Un ascenseur capitonné nous grimpe au quatrième. Le diro de Lutèce-Midi possède tout l’étage. Deux cents mètres carrés de moquette sans parler des communs !
Coup de sonnette discret de Quillet dont le vœu le plus ardent (et le plus absurde) est de ne pas être entendu. Mais les gens de son patron doivent se passer les étagères à bésicles au rince-bouteille tous les matins, car à peine avons-nous actionné le bouton que la lourde porte s’entrouvre.
Un larbin en grand uniforme est là. Cérémonieux, vaguement hostile, il nous défrime comme si nous étions deux excréments canins déposés sur le paillasson.
Moi, à la grosse rigueur, je pourrais passer ; mais Quillet, avec sa veste sport et sa limace jaunie par la sueur, il apparaît aussi inadmissible qu’un imparfait du subjonctif dans une phrase au présent.
— Nous sommes attendus, balbutie la Quille.
L’autre hoche la trombine. Il sait. C’est le magicien de l’appartement. Plutôt l’organiste. Il actionne tout ça avec un doigté d’accoucheur.
Ce pingouin nous guide jusqu’à un salon tendu de gris. On perçoit, dans les abords, un brouhaha de conversations.
— C’est la première fois que je viens chez le patron, fait Quillet, vous parlez d’un luxe ! Quand je pense que ce type-là vendait des brosses de chiendent en arrivant à Paris.
— Le plus marrant, c’est qu’il continue à vendre des coups de brosse à reluire, assuré-je.
La porte s’ouvre brusquement sur une vraie figure. Le gnace qui paraît est petit, grassouillet, avec des tifs argentés aplatis sur son dôme ; un gros pif, des châsses de goret frileux et un bridge sur la rivière Kwaï en or massif. Tellement massif en vérité qu’il s’est payé trente-deux molaires ne voulant pas ergoter sur la joncaille !
Un coup de périscope éclair à Quillet. Un autre, en point d’interrogation au gars bibi, le fils unique et préféré de Félicie, et la séance commence.
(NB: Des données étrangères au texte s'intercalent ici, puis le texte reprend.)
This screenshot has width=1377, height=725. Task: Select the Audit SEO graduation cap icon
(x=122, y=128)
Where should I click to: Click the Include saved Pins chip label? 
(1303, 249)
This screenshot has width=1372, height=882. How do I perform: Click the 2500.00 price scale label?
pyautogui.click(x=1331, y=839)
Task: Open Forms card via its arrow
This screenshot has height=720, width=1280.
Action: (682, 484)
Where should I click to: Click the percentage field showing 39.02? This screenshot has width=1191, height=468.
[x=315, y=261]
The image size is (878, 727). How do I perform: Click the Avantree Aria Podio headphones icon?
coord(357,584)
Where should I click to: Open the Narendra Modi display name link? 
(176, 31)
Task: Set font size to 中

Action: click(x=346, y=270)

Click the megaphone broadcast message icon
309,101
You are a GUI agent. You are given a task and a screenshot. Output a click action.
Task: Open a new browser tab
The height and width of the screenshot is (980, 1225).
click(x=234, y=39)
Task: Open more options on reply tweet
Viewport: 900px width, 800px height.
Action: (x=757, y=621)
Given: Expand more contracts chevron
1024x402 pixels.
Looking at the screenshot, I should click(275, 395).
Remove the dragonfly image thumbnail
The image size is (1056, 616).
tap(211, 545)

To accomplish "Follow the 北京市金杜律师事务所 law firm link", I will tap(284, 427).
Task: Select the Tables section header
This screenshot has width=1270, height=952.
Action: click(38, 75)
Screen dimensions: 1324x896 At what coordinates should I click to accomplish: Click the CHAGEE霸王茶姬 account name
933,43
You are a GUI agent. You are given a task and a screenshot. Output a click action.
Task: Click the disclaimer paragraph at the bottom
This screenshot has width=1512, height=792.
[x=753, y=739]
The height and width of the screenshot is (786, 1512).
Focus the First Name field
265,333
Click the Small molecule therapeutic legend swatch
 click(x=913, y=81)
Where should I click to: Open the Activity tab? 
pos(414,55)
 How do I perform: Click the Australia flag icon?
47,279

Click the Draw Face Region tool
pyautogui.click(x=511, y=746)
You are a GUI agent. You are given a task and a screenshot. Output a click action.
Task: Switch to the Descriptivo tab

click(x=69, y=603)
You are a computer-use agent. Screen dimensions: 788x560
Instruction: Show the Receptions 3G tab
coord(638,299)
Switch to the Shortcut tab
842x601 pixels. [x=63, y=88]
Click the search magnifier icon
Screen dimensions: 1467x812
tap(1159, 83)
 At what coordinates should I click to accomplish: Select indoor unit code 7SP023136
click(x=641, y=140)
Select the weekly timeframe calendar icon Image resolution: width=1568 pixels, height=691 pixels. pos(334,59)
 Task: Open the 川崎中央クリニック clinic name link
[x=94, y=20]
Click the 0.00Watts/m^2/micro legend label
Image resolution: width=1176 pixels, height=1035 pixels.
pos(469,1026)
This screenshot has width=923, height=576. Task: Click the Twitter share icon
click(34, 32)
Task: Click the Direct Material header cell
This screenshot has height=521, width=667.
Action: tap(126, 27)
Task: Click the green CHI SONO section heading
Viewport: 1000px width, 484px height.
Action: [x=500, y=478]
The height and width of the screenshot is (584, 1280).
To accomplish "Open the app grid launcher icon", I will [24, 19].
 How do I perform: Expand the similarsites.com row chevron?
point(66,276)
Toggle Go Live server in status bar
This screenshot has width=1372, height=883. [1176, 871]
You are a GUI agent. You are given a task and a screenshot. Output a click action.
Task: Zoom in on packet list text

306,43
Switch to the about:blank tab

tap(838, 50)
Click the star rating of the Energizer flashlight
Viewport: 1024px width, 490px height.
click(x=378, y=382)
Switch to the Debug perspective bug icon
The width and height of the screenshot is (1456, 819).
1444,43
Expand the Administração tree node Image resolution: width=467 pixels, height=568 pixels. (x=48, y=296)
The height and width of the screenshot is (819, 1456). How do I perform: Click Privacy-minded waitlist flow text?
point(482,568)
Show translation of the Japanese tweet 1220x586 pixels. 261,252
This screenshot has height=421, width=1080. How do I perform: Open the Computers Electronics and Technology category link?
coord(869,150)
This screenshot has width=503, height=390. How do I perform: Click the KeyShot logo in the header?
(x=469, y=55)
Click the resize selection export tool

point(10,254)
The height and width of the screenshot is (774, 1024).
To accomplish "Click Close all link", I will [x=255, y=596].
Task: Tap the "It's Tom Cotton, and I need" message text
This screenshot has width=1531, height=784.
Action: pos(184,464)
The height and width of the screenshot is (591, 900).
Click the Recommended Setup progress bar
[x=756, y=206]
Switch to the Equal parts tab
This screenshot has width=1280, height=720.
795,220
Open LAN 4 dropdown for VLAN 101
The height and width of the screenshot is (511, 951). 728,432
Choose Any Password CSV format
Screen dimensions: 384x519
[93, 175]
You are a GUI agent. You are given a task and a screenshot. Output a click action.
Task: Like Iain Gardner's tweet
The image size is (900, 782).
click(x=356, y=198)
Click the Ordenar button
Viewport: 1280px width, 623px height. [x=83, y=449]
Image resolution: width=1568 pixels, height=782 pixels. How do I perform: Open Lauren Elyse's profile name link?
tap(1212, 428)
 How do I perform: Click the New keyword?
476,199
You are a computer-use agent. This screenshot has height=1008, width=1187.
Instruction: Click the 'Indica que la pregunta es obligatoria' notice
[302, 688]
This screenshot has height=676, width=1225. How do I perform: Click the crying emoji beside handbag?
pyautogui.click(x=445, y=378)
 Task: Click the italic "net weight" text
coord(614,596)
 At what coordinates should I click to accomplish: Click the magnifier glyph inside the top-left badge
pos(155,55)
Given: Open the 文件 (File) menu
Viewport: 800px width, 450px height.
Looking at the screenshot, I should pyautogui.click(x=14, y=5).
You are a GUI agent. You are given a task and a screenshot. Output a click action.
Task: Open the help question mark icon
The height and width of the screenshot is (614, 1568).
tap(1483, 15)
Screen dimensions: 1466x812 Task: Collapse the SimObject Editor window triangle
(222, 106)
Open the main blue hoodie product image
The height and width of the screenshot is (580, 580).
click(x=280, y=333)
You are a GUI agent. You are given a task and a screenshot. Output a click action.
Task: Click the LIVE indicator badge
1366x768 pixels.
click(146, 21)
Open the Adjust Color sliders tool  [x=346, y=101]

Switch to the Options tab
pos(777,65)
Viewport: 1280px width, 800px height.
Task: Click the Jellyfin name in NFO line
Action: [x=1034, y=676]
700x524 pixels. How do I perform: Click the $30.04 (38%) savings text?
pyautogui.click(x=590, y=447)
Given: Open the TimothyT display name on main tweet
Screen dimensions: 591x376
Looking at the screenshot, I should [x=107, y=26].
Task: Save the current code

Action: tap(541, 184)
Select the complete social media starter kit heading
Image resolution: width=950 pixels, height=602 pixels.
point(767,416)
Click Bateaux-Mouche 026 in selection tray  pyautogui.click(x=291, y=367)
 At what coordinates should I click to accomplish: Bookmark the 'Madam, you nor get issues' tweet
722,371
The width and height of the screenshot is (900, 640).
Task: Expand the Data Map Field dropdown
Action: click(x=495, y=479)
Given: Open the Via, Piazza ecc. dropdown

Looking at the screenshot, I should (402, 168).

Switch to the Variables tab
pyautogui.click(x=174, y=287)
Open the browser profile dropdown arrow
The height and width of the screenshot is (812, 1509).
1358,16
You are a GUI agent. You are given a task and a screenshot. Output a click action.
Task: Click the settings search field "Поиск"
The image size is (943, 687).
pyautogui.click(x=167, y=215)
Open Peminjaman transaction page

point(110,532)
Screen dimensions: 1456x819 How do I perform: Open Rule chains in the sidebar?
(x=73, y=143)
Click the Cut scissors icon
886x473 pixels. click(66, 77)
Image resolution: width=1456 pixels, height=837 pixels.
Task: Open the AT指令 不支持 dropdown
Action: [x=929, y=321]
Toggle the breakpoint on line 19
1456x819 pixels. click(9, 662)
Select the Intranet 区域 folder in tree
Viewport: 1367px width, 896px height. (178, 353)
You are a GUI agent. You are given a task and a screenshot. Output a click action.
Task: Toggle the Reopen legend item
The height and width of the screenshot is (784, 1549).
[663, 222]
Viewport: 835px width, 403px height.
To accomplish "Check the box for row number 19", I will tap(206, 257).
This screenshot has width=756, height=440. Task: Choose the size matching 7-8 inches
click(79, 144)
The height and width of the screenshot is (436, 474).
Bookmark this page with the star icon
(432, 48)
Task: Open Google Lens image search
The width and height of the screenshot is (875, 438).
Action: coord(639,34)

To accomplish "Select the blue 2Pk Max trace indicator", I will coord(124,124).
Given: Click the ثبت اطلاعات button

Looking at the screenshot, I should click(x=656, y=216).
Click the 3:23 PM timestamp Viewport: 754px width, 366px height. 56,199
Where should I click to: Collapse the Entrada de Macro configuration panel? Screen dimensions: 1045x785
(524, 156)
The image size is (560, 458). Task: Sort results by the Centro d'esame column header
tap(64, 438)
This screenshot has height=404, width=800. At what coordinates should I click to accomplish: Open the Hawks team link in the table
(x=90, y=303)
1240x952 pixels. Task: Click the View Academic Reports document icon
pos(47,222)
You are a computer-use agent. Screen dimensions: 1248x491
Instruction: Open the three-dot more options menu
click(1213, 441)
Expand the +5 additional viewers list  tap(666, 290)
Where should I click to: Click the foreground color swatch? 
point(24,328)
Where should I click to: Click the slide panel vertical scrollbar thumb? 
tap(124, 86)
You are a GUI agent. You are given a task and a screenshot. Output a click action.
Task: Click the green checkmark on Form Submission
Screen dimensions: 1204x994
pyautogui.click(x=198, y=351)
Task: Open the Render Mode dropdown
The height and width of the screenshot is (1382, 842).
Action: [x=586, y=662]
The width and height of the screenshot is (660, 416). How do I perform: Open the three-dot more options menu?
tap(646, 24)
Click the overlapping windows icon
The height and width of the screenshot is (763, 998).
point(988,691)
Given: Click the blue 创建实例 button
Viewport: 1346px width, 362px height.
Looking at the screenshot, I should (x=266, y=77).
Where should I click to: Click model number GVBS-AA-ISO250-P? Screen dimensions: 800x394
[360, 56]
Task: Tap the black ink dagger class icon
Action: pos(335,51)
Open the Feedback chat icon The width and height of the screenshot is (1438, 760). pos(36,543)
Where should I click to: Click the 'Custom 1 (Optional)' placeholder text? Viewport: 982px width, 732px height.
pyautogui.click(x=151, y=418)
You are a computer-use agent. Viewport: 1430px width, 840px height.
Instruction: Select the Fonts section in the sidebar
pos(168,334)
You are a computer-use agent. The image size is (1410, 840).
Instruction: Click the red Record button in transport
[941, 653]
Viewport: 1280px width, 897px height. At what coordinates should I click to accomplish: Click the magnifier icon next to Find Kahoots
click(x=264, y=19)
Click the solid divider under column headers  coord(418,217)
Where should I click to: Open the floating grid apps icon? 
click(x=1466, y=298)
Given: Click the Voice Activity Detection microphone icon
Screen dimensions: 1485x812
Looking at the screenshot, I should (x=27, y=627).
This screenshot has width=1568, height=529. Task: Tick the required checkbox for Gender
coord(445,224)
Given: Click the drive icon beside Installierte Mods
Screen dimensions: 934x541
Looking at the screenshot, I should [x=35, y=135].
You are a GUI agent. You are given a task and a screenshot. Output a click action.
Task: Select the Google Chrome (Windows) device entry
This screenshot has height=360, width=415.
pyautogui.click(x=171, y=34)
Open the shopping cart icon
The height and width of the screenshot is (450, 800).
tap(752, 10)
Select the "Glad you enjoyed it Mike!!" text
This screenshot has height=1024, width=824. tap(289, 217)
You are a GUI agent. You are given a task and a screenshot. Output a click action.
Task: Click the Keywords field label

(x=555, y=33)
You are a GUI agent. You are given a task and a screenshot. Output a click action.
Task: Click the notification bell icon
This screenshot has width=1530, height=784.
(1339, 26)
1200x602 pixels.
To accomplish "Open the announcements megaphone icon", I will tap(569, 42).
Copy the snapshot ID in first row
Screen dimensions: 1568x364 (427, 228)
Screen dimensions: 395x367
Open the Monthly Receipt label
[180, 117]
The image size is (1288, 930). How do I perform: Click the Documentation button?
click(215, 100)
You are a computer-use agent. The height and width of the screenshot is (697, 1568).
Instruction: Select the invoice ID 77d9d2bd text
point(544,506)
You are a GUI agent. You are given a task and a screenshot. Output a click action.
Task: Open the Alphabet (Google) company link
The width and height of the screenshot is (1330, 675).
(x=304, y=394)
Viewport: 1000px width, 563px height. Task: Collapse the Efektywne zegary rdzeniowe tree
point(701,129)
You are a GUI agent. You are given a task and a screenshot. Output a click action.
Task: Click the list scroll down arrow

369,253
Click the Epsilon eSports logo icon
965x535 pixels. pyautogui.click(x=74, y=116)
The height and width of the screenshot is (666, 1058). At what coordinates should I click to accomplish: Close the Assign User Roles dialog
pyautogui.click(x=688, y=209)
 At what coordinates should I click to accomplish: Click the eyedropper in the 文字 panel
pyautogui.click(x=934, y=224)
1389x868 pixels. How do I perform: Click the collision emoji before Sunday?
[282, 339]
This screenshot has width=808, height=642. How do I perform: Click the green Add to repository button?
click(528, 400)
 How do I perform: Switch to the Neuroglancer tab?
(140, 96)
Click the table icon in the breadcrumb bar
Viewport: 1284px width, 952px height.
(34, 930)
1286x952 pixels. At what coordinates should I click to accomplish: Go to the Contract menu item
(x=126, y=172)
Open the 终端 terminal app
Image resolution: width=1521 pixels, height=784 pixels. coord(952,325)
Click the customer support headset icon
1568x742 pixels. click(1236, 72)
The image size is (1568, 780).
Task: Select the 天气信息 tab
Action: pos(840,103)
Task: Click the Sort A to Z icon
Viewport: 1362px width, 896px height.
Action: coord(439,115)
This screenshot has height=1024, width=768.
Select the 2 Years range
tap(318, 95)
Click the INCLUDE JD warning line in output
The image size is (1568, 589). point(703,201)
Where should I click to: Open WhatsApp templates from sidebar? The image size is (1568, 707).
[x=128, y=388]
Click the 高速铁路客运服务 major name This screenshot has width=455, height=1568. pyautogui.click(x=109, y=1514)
— Que se passe-t-il, Quillet ?
— Une chose effarante, monsieur. Permettez-moi tout d’abord de vous présenter le commissaire San-Antonio qui va vous raconter ça en détail.
Il a dû jouer au rugby, Quillet. Pour la passe en arrière, il craint personne.
Je me racle la gargante et j’y vais de mon déballage. Je bonnis l’affaire en long, en large et dans le sens des aiguilles d’une montre. Pendant ce temps, Persavéça allume un Henry Clay long comme un Philippe Clay et nous balance dans les codes un brouillard à fausser les radars.
Il m’écoute sans faire autre chose que de la fumée à cent balles la goulée. Quand j’ai fini, il se tourne vers Quillet et lui file le regard de la découverte.
L’autre se sent pâlir jusque dans le tube digestif. Il a les rotules qui applaudissent et le nez qui pend comme le tuyau d’une pompe à essence.
— Vous conviendrez, monsieur Persavéça, que ce n’est pas ma faute !
— Qui vous accuse ? demande le marchand de calamités d’un ton doucereux. Vous avez eu la main malheureuse, voilà tout !
Oh ! la vache ! Sur quel ton il a balancé cette vanne !
Quillet hisse le pavillon de grosse détresse. Sa carrière, d’ici pas longtemps, ne sera pas plus présentable qu’un derrière de singe ! Le big boss, le gros magnat, ne l’accuse pas de faute professionnelle, non, c’est pire : il lui reproche de porter la cerise. Vous comprenez : y a pas mèche de se laver d’une accusation pareille. C’est absurde mais sans réplique. Après ça, on n’a plus qu’à choisir son pont préféré pour se filer à la baille.